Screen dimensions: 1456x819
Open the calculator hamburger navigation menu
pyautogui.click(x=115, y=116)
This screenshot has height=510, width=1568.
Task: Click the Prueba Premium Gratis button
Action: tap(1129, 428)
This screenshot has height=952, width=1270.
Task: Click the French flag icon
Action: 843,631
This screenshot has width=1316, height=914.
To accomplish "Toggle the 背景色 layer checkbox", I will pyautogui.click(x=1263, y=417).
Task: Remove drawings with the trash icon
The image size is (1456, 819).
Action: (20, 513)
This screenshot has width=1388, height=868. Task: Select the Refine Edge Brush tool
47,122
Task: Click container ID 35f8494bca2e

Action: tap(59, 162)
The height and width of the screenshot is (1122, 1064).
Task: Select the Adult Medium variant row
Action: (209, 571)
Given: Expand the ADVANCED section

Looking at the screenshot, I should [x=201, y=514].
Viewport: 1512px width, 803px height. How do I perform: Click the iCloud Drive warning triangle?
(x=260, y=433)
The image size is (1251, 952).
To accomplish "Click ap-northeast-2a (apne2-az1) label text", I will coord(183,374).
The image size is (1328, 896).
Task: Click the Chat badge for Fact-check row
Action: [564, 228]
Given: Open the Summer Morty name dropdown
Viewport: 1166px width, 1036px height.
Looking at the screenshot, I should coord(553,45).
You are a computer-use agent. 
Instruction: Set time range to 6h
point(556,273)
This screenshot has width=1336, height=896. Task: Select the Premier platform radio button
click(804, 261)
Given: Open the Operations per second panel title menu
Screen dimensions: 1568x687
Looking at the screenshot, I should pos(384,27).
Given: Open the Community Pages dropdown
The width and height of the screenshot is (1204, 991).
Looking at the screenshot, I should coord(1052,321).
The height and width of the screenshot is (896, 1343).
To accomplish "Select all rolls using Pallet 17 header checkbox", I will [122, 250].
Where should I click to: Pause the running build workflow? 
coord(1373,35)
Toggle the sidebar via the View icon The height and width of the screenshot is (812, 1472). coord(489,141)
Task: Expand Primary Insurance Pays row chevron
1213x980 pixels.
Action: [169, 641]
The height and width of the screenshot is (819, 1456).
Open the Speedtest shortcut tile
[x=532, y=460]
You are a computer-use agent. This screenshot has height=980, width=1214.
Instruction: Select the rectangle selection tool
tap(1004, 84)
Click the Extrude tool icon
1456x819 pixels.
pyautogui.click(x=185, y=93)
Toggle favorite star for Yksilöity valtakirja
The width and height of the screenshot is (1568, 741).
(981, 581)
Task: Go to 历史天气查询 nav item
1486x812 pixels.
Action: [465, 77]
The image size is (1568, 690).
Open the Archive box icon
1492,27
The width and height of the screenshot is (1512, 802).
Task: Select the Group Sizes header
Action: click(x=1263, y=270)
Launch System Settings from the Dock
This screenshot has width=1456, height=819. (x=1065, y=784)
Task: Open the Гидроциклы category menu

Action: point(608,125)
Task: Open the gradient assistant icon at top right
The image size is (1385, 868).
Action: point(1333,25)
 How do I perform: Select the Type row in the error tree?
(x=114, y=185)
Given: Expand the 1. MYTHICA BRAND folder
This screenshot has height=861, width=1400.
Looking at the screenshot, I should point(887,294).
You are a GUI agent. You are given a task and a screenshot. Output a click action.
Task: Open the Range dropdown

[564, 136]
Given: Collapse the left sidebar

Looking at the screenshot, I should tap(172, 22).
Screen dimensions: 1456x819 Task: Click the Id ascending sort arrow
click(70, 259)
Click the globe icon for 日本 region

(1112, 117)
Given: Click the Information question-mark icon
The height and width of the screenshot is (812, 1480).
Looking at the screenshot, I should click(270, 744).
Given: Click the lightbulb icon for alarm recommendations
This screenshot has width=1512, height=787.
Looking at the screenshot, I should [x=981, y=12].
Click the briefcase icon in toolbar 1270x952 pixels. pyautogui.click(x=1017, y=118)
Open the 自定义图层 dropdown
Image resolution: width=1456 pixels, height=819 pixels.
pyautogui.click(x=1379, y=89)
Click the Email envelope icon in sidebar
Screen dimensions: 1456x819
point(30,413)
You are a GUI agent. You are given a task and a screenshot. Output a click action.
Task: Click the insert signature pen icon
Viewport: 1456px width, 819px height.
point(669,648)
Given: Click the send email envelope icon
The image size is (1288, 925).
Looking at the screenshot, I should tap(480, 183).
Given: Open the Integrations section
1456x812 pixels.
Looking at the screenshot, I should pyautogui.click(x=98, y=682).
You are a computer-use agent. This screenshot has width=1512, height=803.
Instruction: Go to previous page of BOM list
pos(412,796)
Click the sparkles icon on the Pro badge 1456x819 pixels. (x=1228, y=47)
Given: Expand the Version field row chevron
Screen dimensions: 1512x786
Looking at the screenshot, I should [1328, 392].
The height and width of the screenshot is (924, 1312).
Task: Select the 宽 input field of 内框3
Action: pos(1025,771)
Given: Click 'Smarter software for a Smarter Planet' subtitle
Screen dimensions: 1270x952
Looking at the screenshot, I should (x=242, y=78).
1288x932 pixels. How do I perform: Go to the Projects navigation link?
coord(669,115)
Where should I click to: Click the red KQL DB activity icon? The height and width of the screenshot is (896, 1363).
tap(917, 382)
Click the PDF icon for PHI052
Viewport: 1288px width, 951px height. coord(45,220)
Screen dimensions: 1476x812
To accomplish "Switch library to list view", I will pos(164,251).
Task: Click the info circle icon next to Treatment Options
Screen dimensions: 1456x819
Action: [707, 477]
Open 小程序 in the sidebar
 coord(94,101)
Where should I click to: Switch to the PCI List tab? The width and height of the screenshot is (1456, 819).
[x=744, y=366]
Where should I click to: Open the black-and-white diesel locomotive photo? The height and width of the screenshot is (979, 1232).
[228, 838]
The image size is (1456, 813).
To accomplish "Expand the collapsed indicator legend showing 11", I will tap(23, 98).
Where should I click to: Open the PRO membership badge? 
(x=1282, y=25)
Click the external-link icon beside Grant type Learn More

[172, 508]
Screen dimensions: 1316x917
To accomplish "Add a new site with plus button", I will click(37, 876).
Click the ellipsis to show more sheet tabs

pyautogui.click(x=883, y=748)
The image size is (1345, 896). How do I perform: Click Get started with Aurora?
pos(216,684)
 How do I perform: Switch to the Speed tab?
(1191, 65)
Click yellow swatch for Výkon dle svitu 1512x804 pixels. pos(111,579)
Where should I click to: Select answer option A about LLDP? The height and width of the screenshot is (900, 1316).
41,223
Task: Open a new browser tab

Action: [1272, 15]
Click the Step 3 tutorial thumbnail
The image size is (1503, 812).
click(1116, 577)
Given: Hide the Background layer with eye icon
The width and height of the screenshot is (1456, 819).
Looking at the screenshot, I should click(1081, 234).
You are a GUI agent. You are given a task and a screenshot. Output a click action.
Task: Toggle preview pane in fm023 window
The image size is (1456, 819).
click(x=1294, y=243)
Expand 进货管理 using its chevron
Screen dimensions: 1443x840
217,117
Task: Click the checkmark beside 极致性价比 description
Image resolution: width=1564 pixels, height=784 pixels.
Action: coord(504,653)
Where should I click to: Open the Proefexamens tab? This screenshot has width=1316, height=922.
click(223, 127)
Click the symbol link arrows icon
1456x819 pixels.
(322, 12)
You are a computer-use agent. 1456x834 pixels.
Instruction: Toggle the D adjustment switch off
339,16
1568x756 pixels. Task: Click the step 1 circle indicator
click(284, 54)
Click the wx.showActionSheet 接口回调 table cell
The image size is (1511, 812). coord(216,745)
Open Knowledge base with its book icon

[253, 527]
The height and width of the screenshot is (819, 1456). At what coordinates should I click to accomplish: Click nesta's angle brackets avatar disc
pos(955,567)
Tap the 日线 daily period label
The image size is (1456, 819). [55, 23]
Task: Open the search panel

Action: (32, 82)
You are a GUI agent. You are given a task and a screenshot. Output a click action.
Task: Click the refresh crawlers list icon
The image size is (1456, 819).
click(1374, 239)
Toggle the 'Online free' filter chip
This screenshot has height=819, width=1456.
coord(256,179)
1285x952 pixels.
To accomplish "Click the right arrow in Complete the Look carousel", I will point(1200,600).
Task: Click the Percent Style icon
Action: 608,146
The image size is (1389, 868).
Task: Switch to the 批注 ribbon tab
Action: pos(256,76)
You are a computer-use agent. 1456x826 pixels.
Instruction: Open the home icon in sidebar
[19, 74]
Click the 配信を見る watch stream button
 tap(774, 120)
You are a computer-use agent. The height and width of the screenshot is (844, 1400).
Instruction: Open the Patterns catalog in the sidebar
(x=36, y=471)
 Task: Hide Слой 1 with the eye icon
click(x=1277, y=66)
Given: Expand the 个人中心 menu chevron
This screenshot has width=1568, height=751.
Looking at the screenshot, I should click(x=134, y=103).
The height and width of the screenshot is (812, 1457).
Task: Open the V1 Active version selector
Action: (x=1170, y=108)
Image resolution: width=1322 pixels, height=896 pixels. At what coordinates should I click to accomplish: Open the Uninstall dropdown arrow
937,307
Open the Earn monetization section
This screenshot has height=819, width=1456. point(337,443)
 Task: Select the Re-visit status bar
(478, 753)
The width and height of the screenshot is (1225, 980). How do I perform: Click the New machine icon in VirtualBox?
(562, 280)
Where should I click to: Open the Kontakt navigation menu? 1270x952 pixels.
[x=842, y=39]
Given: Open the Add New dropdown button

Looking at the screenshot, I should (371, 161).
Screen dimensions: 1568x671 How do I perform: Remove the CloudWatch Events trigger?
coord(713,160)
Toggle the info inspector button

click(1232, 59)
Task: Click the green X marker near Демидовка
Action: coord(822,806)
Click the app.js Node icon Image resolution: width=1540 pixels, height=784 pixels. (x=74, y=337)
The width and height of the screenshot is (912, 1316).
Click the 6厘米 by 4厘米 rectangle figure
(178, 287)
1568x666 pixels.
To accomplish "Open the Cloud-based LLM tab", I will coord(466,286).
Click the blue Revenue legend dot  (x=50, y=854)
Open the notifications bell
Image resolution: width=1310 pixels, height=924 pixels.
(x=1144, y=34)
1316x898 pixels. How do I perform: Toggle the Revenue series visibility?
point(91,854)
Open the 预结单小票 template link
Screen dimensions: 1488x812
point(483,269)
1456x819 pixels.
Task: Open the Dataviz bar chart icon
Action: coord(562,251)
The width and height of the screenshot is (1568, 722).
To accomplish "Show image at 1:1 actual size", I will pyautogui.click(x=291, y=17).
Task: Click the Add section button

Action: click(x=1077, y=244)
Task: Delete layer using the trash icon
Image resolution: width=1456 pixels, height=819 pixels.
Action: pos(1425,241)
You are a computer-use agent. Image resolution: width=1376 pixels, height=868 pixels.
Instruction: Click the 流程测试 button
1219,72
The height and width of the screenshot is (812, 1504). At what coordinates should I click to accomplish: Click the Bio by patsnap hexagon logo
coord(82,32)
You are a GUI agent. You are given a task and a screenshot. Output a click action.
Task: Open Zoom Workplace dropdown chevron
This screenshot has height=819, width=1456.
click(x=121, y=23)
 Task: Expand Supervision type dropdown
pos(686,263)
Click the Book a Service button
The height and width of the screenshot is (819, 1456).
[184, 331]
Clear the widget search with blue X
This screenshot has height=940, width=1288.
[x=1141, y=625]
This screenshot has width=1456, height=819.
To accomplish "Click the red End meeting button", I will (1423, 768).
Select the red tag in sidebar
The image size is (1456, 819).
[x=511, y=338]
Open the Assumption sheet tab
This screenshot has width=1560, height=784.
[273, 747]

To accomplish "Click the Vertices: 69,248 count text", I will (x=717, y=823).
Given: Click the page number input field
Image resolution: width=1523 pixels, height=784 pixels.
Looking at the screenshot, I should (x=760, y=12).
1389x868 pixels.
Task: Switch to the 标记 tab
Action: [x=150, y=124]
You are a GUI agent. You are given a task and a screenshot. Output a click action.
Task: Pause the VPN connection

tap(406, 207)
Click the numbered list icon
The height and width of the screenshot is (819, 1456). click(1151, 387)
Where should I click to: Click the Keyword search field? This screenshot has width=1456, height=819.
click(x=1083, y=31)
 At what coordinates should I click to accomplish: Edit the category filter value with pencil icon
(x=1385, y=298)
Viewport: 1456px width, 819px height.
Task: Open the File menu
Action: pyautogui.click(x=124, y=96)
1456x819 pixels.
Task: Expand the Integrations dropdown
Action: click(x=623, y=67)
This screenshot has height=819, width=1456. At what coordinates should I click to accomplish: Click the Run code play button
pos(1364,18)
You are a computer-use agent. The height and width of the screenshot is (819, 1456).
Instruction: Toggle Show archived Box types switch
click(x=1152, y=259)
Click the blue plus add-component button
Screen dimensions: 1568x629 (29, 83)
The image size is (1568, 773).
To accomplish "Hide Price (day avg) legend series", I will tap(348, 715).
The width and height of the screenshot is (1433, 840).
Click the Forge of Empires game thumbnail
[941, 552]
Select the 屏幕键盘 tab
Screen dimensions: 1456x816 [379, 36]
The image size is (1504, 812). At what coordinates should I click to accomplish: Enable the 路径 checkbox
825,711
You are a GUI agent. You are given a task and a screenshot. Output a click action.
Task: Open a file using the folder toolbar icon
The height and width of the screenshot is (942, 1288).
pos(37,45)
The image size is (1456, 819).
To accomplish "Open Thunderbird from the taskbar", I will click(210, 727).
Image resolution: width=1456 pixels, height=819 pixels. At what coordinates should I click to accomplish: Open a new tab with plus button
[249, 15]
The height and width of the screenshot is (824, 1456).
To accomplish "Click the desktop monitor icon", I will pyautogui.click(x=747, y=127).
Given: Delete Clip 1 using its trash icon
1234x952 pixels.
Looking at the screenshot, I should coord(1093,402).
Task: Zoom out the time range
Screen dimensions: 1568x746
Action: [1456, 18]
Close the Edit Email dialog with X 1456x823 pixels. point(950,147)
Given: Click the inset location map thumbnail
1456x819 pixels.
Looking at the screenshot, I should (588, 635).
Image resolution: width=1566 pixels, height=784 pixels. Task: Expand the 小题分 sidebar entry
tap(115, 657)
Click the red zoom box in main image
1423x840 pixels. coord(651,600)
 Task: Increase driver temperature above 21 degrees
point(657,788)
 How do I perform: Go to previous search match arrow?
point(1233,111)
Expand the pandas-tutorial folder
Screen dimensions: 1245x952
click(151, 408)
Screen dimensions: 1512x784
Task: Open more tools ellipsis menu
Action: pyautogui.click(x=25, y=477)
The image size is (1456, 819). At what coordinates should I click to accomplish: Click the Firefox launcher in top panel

# Problem details:
The lines to copy are those above that contain the string "Delete".

# Problem solution:
Task: Delete layer using the trash icon
Given: Delete Clip 1 using its trash icon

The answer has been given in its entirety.